I had some canoeing experience as a child, and occasionally went kayaking as a teenager, but I hadn’t heard of white water kayaking until I went rafting in New Zealand, and then saw this video:
How could you not want to learn this?
I’ve learnt an entire new language of strokes and kayaking language, but most of all, I learnt that because I am a girl, and therefore more flexible in my hips, it was a lot easier for me to do a ‘hip-flick’, one of the crucial movements for most rescue moves. It also meant I could lean a lot further without flipping.

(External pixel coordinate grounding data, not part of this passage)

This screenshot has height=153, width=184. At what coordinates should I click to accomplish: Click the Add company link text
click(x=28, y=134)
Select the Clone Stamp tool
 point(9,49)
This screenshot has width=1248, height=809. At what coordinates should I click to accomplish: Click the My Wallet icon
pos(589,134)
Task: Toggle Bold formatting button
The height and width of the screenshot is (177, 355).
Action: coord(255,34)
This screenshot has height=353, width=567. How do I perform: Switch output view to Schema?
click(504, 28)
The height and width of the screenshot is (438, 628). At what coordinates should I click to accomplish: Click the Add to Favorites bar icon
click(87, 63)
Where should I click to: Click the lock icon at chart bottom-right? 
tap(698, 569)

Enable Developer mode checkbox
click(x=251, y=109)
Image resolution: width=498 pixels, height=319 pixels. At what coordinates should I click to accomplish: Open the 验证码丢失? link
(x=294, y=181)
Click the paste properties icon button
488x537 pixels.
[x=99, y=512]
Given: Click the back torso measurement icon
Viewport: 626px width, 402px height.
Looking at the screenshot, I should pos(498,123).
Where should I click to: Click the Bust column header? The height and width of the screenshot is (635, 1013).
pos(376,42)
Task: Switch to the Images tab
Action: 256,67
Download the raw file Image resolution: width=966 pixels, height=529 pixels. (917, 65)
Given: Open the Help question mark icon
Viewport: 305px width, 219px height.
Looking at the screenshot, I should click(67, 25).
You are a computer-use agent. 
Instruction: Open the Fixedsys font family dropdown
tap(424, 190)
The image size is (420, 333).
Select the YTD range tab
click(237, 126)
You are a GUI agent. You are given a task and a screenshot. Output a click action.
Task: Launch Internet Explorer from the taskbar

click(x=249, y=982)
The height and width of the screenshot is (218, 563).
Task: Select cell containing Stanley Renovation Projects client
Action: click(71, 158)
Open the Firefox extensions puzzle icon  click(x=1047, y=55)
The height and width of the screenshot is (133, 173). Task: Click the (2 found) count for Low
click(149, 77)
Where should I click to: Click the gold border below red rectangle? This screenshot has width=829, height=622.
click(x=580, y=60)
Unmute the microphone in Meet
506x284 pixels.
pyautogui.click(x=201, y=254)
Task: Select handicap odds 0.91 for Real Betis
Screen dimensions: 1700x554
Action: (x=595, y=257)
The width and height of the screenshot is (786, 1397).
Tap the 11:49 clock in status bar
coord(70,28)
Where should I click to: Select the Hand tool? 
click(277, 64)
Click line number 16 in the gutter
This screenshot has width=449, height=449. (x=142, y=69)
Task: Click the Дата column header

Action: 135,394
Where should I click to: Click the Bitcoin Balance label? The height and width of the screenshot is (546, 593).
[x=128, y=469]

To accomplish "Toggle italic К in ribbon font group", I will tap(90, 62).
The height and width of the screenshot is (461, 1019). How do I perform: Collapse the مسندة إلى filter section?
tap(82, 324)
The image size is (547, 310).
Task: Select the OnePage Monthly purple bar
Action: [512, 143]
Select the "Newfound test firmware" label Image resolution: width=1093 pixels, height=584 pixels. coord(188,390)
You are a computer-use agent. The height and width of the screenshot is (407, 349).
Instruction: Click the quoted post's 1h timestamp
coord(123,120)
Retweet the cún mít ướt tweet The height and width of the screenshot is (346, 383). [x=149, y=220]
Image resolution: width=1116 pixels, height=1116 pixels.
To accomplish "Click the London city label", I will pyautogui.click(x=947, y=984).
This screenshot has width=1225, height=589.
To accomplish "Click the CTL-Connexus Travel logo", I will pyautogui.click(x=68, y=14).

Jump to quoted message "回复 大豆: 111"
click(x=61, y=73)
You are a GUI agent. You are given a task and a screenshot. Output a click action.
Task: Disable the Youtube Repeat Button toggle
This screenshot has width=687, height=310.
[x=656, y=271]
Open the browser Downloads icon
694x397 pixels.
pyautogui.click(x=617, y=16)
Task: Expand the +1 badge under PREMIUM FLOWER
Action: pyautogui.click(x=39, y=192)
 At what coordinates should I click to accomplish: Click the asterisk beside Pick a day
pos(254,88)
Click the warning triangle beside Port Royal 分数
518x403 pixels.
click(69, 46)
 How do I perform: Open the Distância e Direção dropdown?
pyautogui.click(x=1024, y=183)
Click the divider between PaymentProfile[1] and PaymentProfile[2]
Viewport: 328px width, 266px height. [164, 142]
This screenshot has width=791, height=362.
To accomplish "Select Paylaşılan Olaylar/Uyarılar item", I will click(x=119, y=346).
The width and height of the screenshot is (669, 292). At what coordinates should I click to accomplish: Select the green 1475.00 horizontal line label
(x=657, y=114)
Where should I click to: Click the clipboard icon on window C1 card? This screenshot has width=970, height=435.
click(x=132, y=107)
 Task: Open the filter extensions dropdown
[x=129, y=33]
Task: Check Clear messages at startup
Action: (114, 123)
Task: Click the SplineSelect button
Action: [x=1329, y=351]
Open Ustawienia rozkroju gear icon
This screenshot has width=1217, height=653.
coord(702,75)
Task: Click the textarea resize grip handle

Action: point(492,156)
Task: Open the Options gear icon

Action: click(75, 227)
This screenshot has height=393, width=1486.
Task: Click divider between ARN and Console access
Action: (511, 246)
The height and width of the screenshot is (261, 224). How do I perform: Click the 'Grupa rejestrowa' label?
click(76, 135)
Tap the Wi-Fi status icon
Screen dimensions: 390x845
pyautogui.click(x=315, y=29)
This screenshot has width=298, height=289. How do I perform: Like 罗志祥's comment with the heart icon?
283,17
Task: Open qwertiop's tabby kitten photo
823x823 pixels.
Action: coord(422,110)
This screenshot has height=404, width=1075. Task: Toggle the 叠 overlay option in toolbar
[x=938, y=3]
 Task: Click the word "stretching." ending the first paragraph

I struggled with rolling, the process of flipping yourself from upside down, under water, to above the water, and trust me, I tried many, many times. I hit a brick wall, where I was beginning to feel like no matter what I did, I couldn’t get my body above the water, and that can be really scary when you feel trapped underwater. I had decided that maybe it wasn’t for me since my muscles killed, my head felt full of water and I was feeling really stressed (and awful that I had given up).
Then today, I watched this TED video
If you can’t be bothered watching it, it’s about a guy who got into Yo-Yo-ing, and became a world champion, but realized the world didn’t appreciate his skills. So he took up performance classes and dance, to better his Yo-Yo-ing. It made me realize that this thing that if I pause whitewater kayaking, and focus on building up my upper-body strength, swimming strength, and water confidence, I’m still working on whitewater kayaking, and that I might even be better in the long run for it.